How can I prevent XSS attacks in my PHP application?

Preventing XSS attacks in your PHP application involves validating and sanitizing user input, encoding output, and using appropriate HTTP headers. Always treat user input as untrusted and validate it against a whitelist of acceptable values. Sanitize input to remove any potentially harmful characters or code. Encode output to ensure that any potentially harmful characters are rendered harmless. Use HTTP headers like Content-Security-Policy to restrict the sources of scripts and other resources.

What is the role of Content-Security-Policy in preventing XSS attacks?

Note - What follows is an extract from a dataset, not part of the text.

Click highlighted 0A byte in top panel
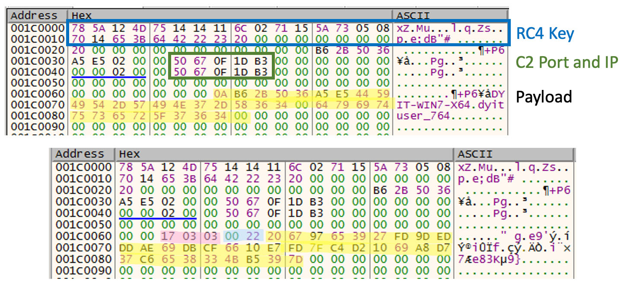 pos(220,94)
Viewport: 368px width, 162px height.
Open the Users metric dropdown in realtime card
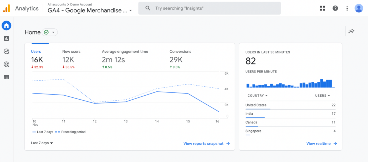click(x=323, y=96)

The Content-Security-Policy (CSP) HTTP header plays a crucial role in preventing XSS attacks. It allows you to specify the domains that the browser should consider as valid sources of executable scripts. This means that even if an attacker can inject a script into your web page, the browser will not run it unless the script’s source is whitelisted in your CSP.

What is the difference between Stored XSS and Reflected XSS attacks?

Stored XSS attacks involve the injection of a malicious script that is permanently stored on the target server. The script is then served to users when they view certain pages. On the other hand, Reflected XSS attacks involve the injection of a script through a URL or form input, which is then immediately returned by the server in the response and executed by the user’s browser.

How can I use PHP’s built-in functions to prevent XSS attacks?

PHP provides several built-in functions that can help prevent XSS attacks. For example, the htmlspecialchars() function can be used to encode special characters in user input, rendering potential scripts harmless. The filter_input() function can be used to sanitize user input, removing or encoding harmful characters.

What is the role of HTTPOnly cookies in preventing XSS attacks?

HTTPOnly cookies are a type of cookie that cannot be accessed through client-side scripts. This means that even if an attacker can inject a script into your web page, they cannot use that script to read or modify HTTPOnly cookies. This can help protect sensitive information, such as session identifiers, from being stolen by XSS attacks.

Can XSS attacks be used to bypass CSRF protections?

Yes, XSS attacks can potentially be used to bypass Cross-Site Request Forgery (CSRF) protections. If an attacker can inject a script into your web page, they can use that script to perform actions on behalf of the user, potentially bypassing any CSRF protections you have in place. This is why it’s important to protect against both XSS and CSRF attacks.

Are there any PHP frameworks that provide built-in protection against XSS attacks?

Yes, many PHP frameworks provide built-in protection against XSS attacks. For example, Laravel automatically encodes output to prevent XSS attacks. Other frameworks like Symfony and CodeIgniter also provide features for sanitizing user input and encoding output. However, it’s important to remember that no framework can provide complete protection, and you should still follow best practices for preventing XSS attacks.